WORK INSTRUCTION 1: Echo the stretch of the trade agreements text below from "We must insist" through "in these negotiations." word for word.
WORK INSTRUCTION 2:
Answer these questions using the trade agreements text below:
(a) Which higher-wage sector does the text name as one that lost jobs?
(b) What agreement does the text say the giant corporations are now working on?
(c) What two activities does the text say countries could be barred from because of "investor rights"?

So How Did They Work Out?
Again and again these trade agreements resulted in loss of jobs, particularly in higher-wage sectors of our economy like manufacturing, and big increases in the trade deficit. Yes, exports increased adding jobs in some sectors but imports increased more, costing more jobs than those gained. And the sectors that lost jobs tended to be higher-wage, like manufacturing.
While honest and fair trade is a good thing, these trade agreements are written to promote the interests of the giant and powerful multinational corporations over the interests of working people, smaller competing corporations, citizens groups, democracy and the environment. These "free-trade" deals increase unemployment, drive down wages and harm the environment while dramatically increasing the wealth and power of the 1%.
Again, fair trade is great. But trade deals written of by and for a few giant, multinational corporations are good for those corporations and the billionaires behind them -- and only those corporations and the billionaires behind them.
The Worst Effect: Widespread Job Fear
When our government just lets companies close a factory here and move production to a country where people have few rights and can't do anything to make their situation better, what do you think that will do to wages and rights here? When your boss can threaten to lay you off and move your job out of the country, what are you going to say? Are you going to complain about the job and demand a raise?
Job fear is rampant in today's economy, so everything is sold as a promise to create jobs. Heck if eating bugs will "create jobs" I'll try it. And you can be sure that the fried bug industry lobbyists are going to promise just that.
So these giant-corporate-promoting trade deals are sold with the promise that they will "create jobs" even though we see again and again that the opposite occurs. Ironically, the job fear so many of us experience is the result of these trade agreements that enabled corporations to close factories here, ship the equipment out of the country, make the same stuff there and bring it back here to sell in the same stores to the same customers. (For some reason that is called "trade.")
These Agreements Reign In Our Democracy
Now the giant corporations are working on the Trans-Pacific Partnership (TPP). Only a small part of this agreement covers "trade." Much of it is about "investor rights." This means that countries that enter into the agreement will not be able to do things that limit the profits of corporations. This includes trying to enforce environmental regulations, trying to get low-cost medicine to sick people, etc. It won't matter if we call ourselves a sovereign country and a democracy -- we will not be allowed to pass the laws that we want to if they interfere with the "rights" of the owners of the giant corporations.
These trade agreements are negotiated by giant multinational corporations along with government officials who understand they will get lucrative jobs with those corporations. They benefit only the 1% and the billionaires behind these corporations. They have not helped our economy and have not increased jobs. In fact they have led to massive trade deficits that are draining our economy, massive job loss and wage loss, and job fear for those still working.
We must insist that trade from now on agreements be negotiated with all of the stakeholders at the table in a process that guarantees their interests have equal weight with the interests of the giant corporations. Representatives of environmental organizations, human rights groups, labor groups, consumer groups and all other stakeholders must be included in these negotiations.
We must also insist that existing agreements be renegotiated so that We the People benefit, instead of just the billionaires behind the giant corporations.

RECORDS PROVIDED:
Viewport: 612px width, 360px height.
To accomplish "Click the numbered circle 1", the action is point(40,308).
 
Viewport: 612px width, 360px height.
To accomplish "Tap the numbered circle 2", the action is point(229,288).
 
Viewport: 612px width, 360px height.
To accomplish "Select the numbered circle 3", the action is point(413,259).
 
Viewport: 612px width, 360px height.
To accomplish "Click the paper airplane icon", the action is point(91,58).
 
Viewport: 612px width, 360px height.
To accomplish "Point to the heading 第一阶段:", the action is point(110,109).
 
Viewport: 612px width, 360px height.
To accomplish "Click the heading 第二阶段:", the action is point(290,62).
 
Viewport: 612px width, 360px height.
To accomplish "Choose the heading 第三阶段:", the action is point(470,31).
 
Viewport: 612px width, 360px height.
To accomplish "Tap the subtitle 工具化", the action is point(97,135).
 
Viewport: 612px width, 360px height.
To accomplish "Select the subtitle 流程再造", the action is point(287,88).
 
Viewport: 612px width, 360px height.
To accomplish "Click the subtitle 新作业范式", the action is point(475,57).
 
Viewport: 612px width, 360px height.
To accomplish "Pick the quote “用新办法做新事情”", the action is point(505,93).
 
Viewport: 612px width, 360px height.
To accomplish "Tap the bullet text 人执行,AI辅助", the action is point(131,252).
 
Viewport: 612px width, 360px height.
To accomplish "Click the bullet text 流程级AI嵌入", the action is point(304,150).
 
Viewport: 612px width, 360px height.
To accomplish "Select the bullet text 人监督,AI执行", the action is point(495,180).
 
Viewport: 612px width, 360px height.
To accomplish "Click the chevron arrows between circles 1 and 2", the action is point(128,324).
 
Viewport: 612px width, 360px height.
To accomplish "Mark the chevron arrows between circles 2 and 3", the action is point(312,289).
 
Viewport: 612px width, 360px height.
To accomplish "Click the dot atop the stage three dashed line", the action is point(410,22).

EXPECTED ANSWER 1:
We must insist that trade from now on agreements be negotiated with all of the stakeholders at the table in a process that guarantees their interests have equal weight with the interests of the giant corporations. Representatives of environmental organizations, human rights groups, labor groups, consumer groups and all other stakeholders must be included in these negotiations.

EXPECTED ANSWER 2:
(a) Manufacturing.
(b) The Trans-Pacific Partnership (TPP).
(c) Trying to enforce environmental regulations and trying to get low-cost medicine to sick people.